Online Transaction Risk Control Module. The selected risk patterns can be applied to online risk control. We encode these patterns into a domain-specific language (DSL) and deploy them to an industrial risk control platform. For example, Fig. 9 demonstrates a snippet of DSL that describes a triangular structure. Every ongoing transaction is then scrutinized in real-time against these risk patterns. If a current transaction fully matches a risk pattern within its adjacent graph data, certain control measures can be enforced to restrict the completion of the transaction; otherwise, the transaction is permitted to proceed.

Business Case Analysis Module. Utilizing risk patterns for retrospective analysis, key graph structures can be extracted from past fraud cases. This assists business analysts in dissecting the tactics used by fraudulent operators, thereby enhancing the efficiency of the analytical process. By applying identified risk patterns to past cases, we can gain insights into the modus operandi of fraudsters and potentially anticipate future fraudulent schemes.

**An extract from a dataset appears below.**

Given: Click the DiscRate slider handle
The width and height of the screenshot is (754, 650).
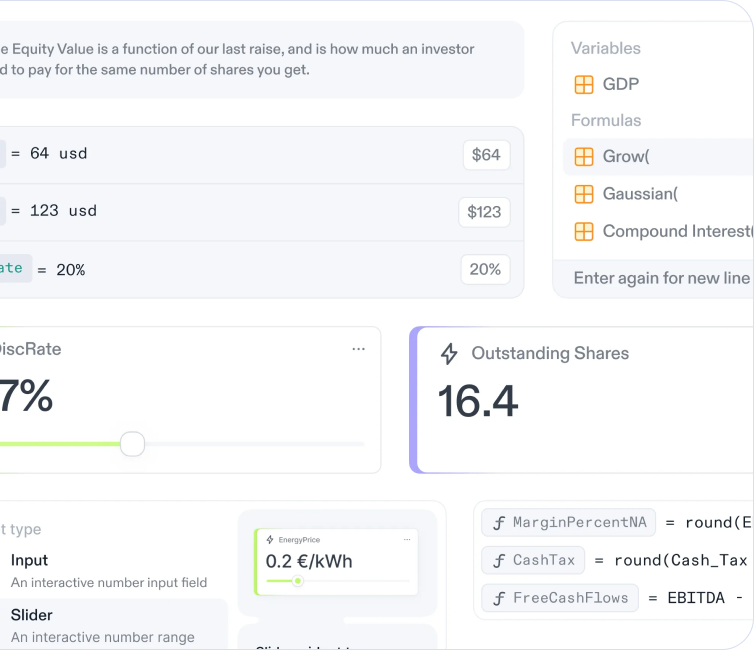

A critical discussion point is the adversarial nature of transactional risks. Once fraudulent actors can no longer exploit identified patterns due to enhanced risk control, they may devise new methods or channels to perpetrate fraud, circumventing current risk control patterns. Therefore, it is essential to perform periodic updates to the risk pattern. Regularly applying the Risk Pattern Mining Module to new data samples is necessary to unearth a new set of effective risk patterns for ongoing risk control measures.

6 Conclusion

Pattern mining on large-scale attributed graphs is always a major challenge in the field of data mining and machine learning. In this study, we introduce GraphRPM, an innovative framework that integrates a subgraph isomorphism algorithm powered by graph neural networks with an architecture optimized for computational efficiency. GraphRPM is designed to find and evaluate risk graph patterns automatically on large attributed graphs, helping to detect clusters of risky behaviors while reducing manual inspection costs, and has been deployed in production for more than one year in a diversity of business scenarios. Through comprehensive experimentation on three diverse datasets of varying sizes, we establish that GraphRPM efficaciously addresses the challenges of pattern mining in large-scale attributed graphs prevalent in industrial contexts, underscoring its substantial value for industrial applications.